Begin with the line holding "This screenshot has width=647, height=427." and end with the last line of the records below. Set down exactly those lines and leave out every picture.

_____

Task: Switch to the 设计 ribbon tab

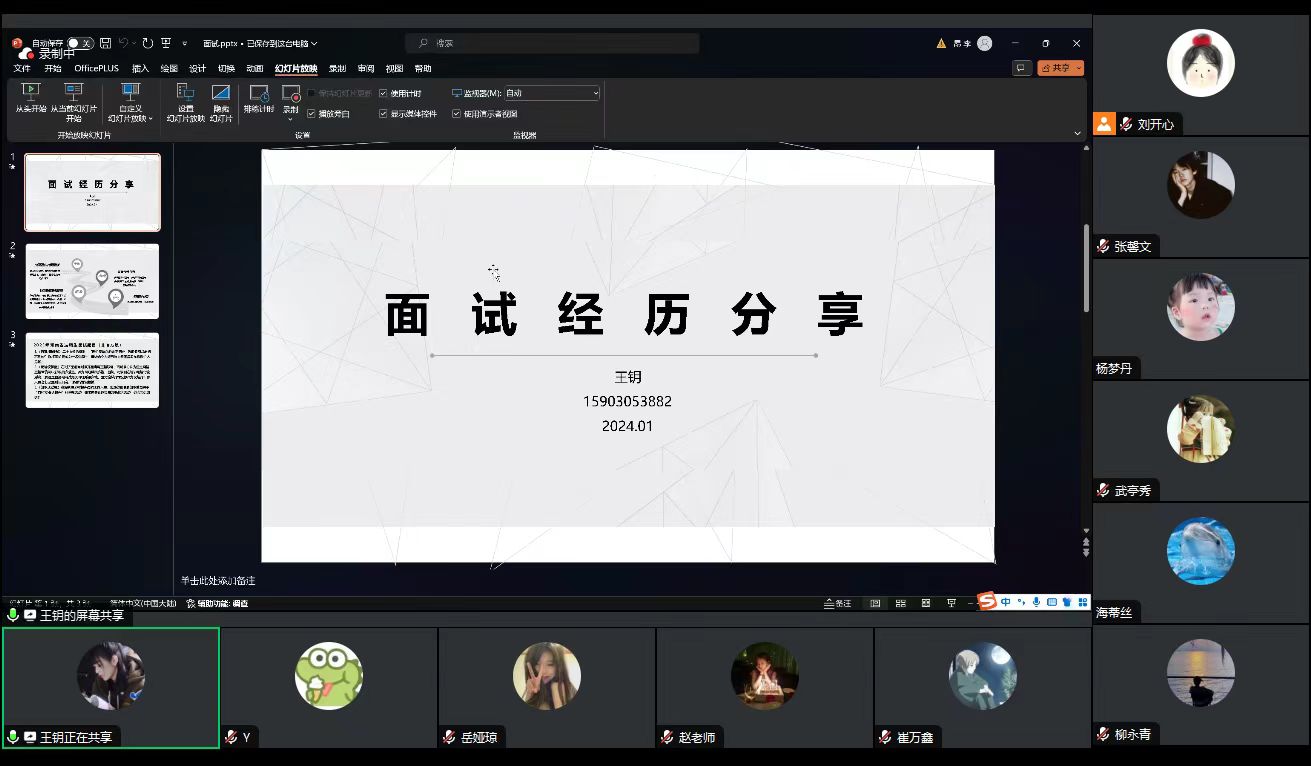Action: pyautogui.click(x=197, y=68)
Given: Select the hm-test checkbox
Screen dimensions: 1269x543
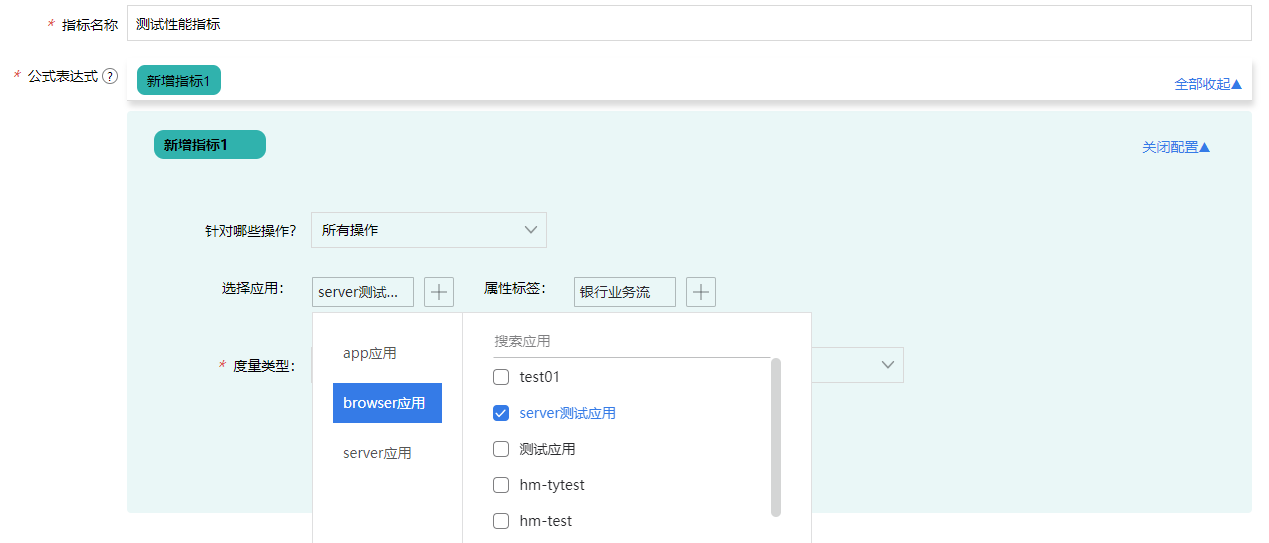Looking at the screenshot, I should 501,521.
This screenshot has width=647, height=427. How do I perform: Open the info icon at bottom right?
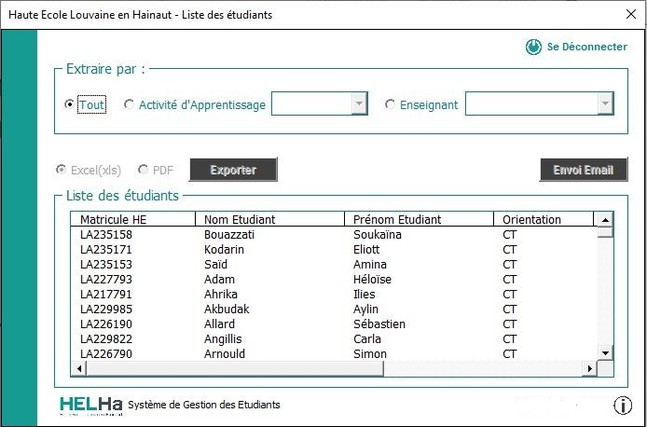tap(622, 405)
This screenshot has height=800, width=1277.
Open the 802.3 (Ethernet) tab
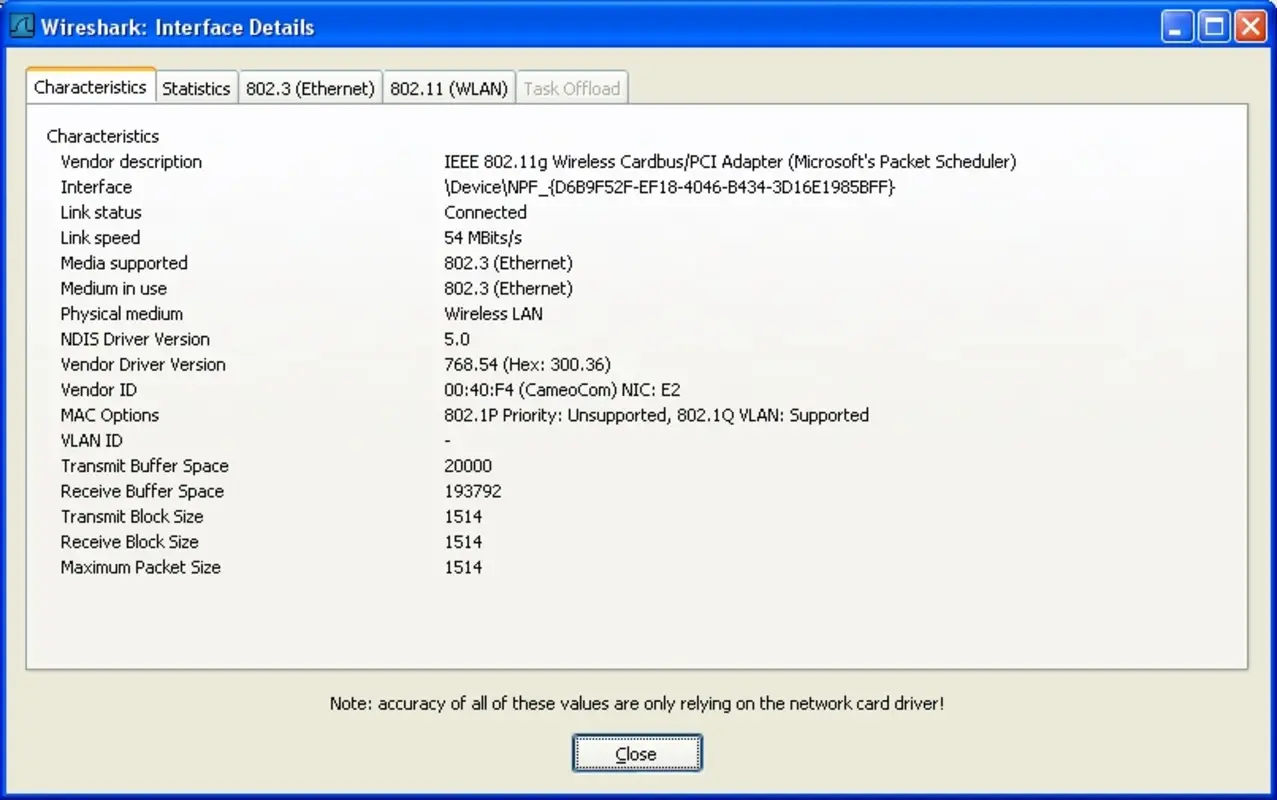pos(310,88)
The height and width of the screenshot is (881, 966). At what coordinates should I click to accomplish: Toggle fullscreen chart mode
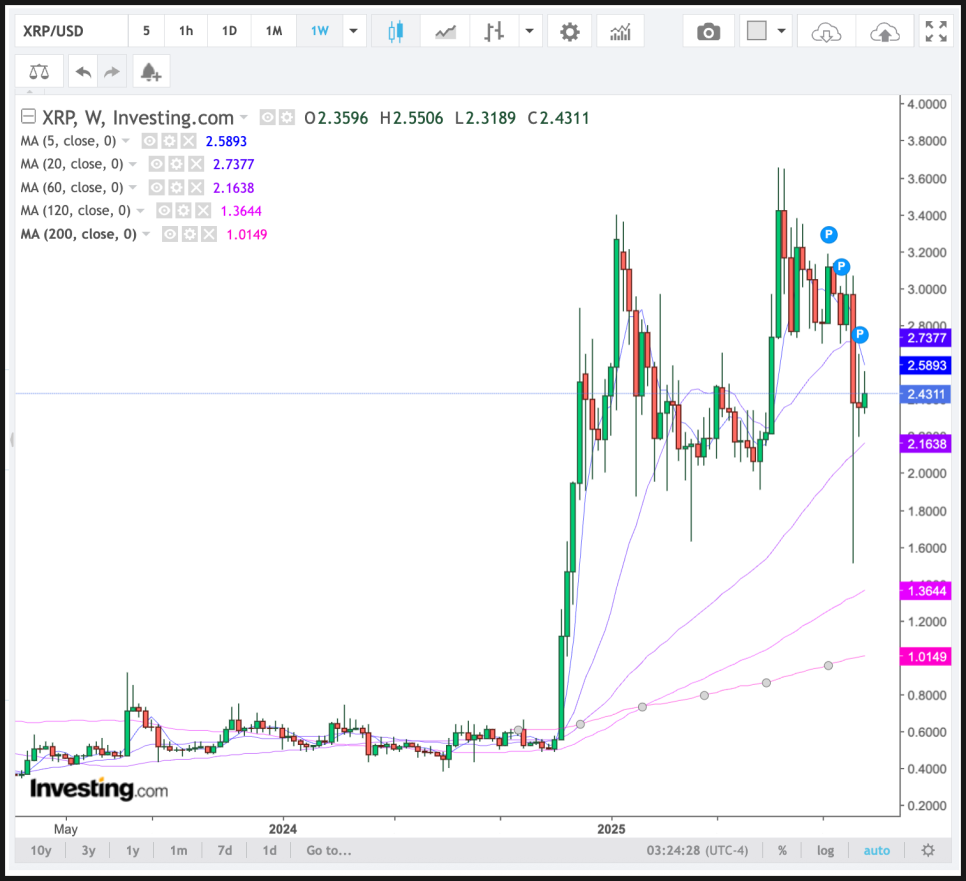click(x=936, y=32)
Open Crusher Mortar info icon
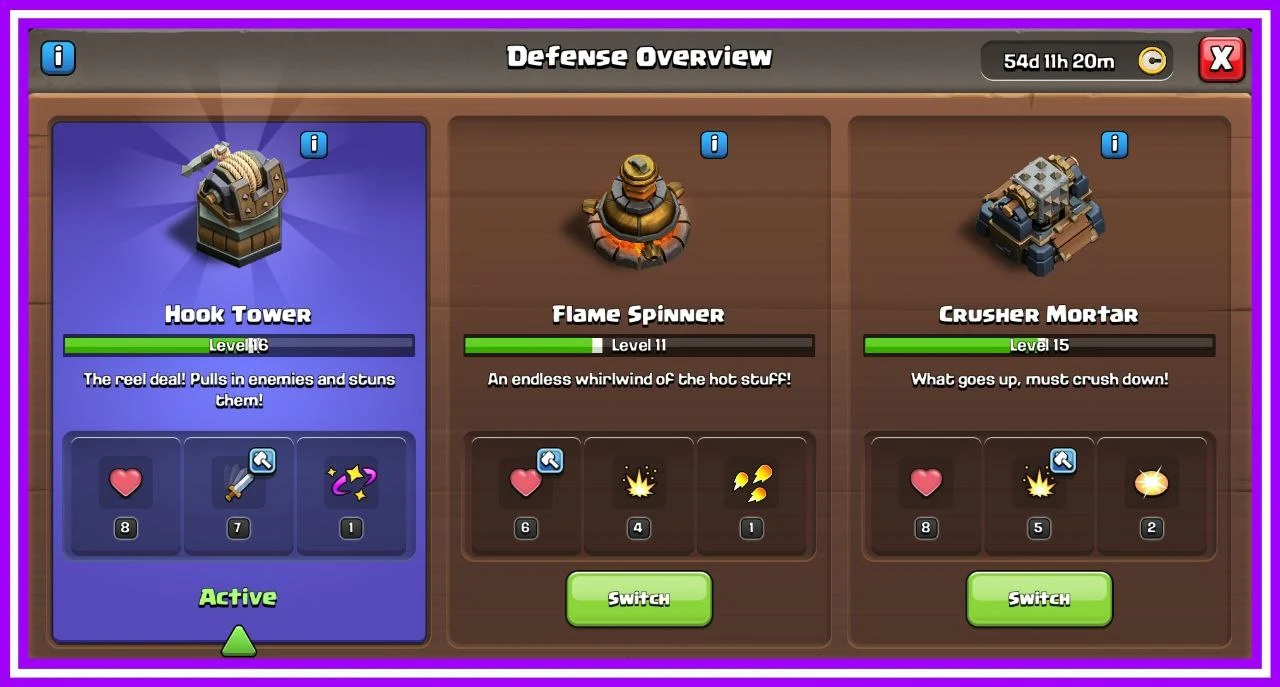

_____

= Solution =
This screenshot has width=647, height=427. How do I perform: Open the info icon at bottom right?
tap(622, 405)
This screenshot has height=800, width=1277.
Open the 802.3 (Ethernet) tab
pos(310,88)
The height and width of the screenshot is (881, 966). At what coordinates should I click to accomplish: Toggle fullscreen chart mode
click(x=936, y=32)
Open Crusher Mortar info icon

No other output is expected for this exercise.